**Work instructions**
Write out exactly the lines from the one containing "The image size" through the last line of the records below, both included, and leave out any pictures.

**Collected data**
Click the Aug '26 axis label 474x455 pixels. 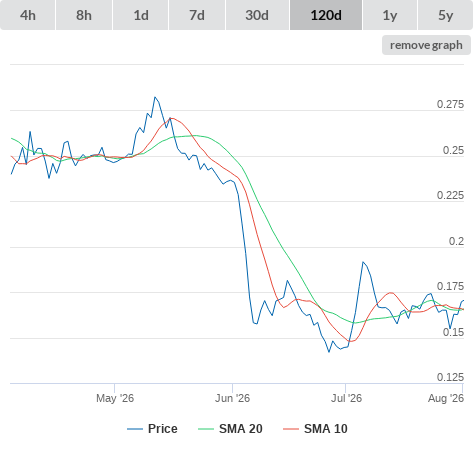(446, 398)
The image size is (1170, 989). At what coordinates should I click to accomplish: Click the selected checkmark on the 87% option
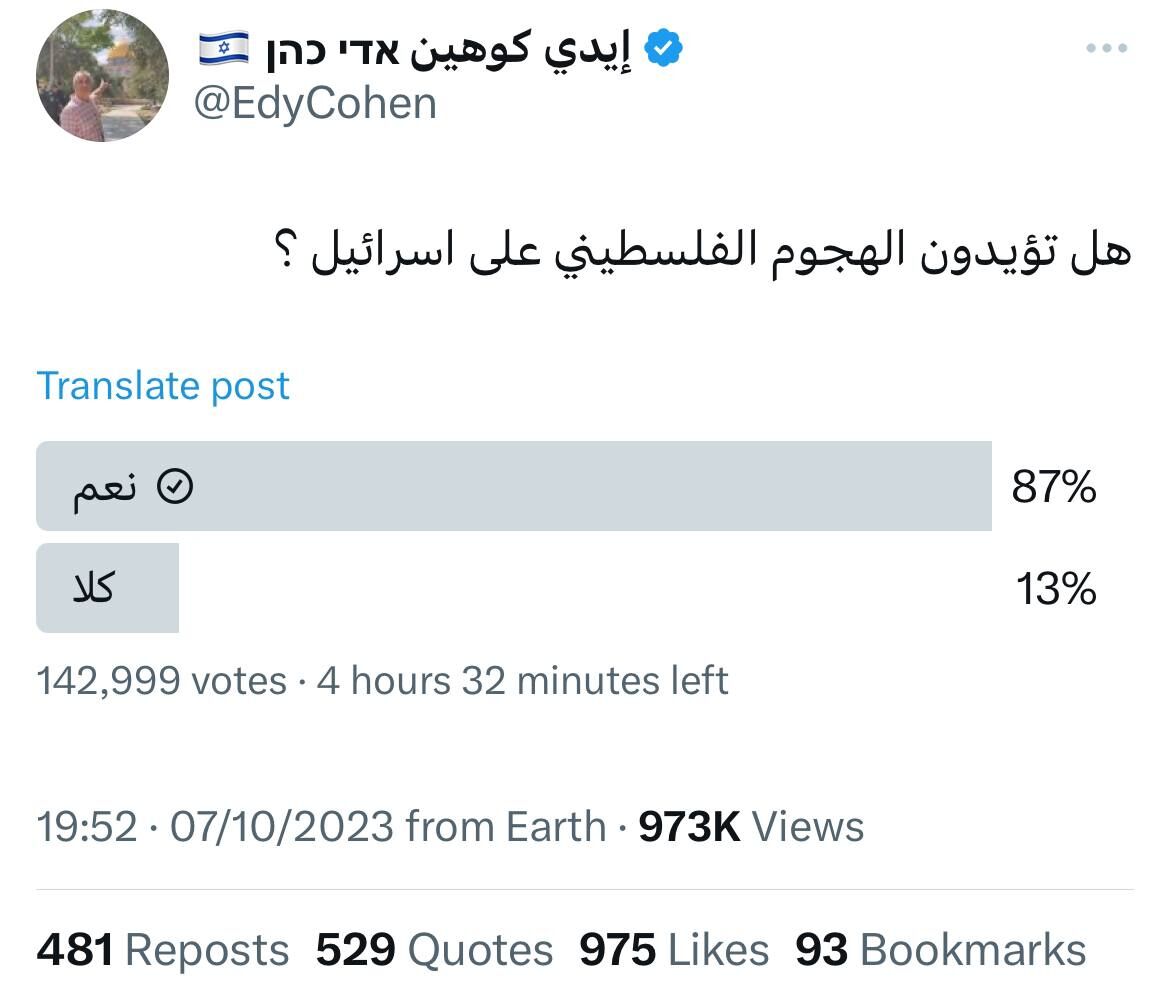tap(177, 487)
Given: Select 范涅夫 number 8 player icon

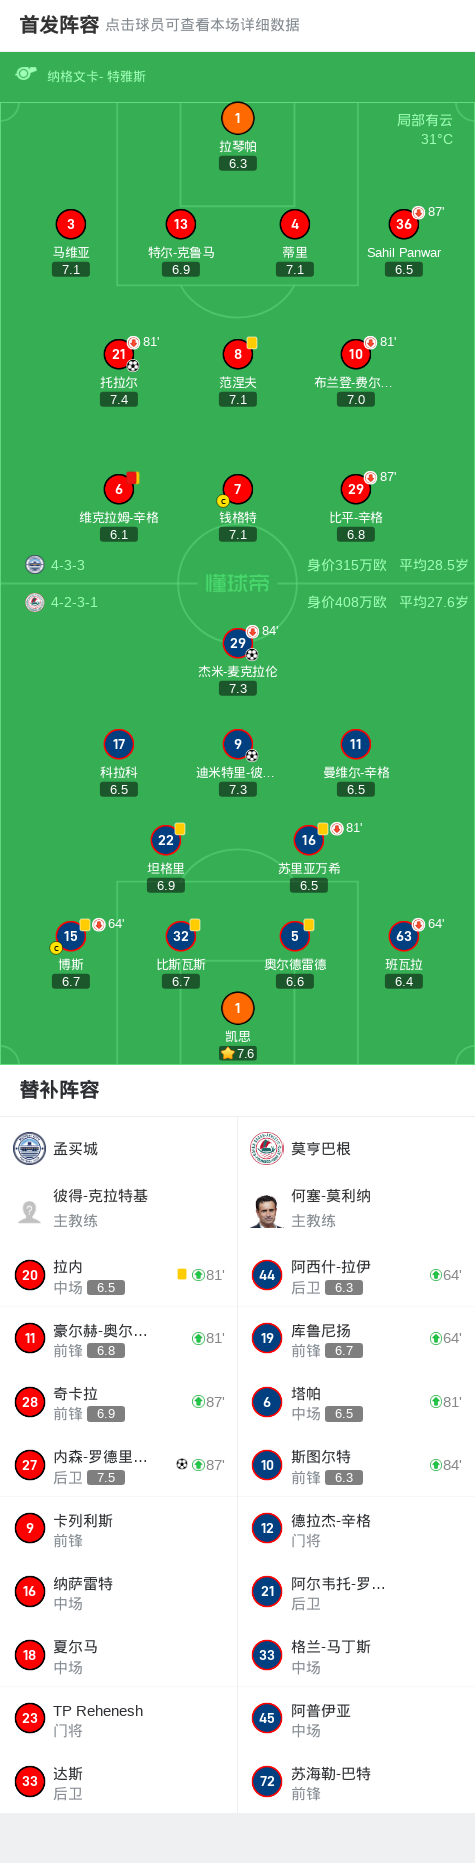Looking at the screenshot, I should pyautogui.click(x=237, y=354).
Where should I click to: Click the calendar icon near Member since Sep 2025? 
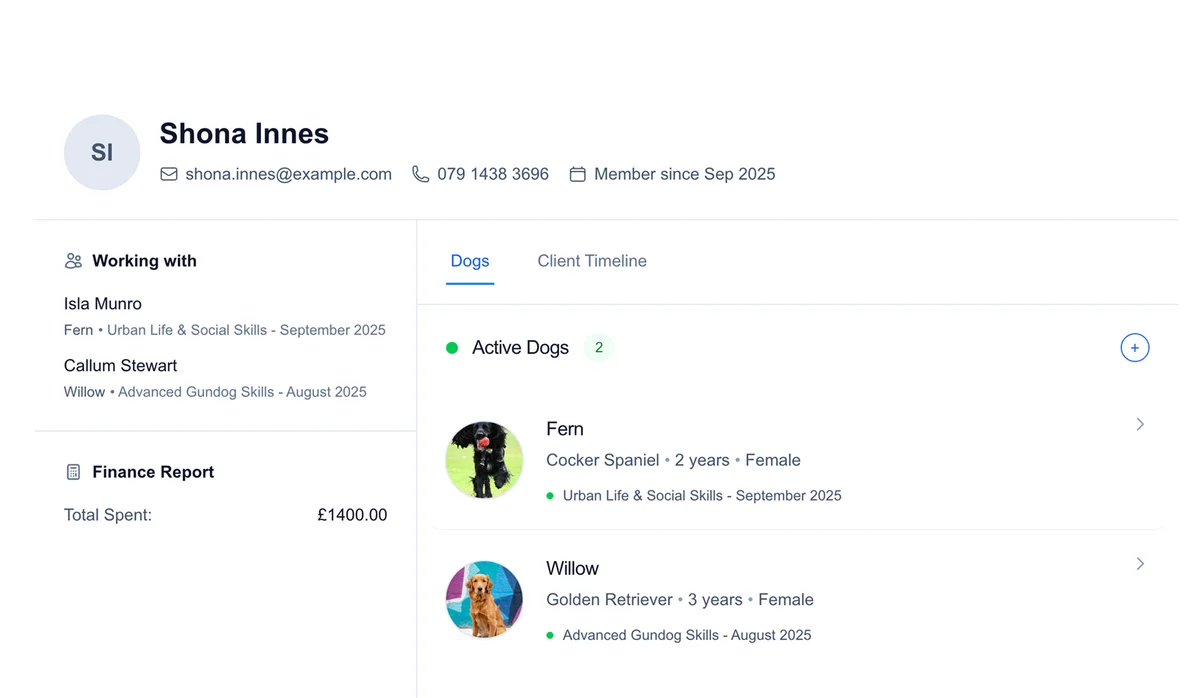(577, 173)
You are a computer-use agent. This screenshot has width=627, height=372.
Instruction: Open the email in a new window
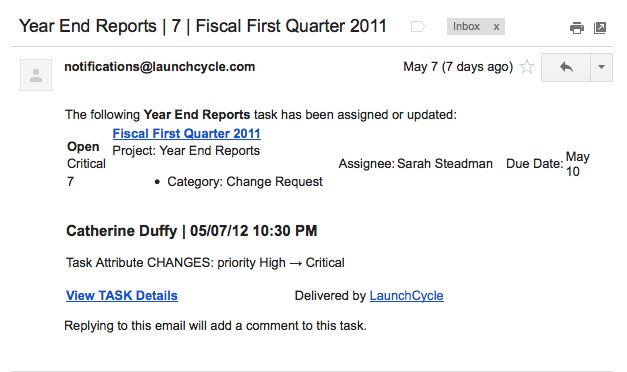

**Problem solution**
The image size is (1170, 989). At what coordinates should I click to accomplish: Click the selected checkmark on the 87% option
tap(177, 487)
Given: Select 范涅夫 number 8 player icon

Looking at the screenshot, I should pyautogui.click(x=237, y=354).
Where should I click to: Click the calendar icon near Member since Sep 2025? 
(577, 173)
You are a computer-use agent. This screenshot has width=627, height=372.
Instruction: Open the email in a new window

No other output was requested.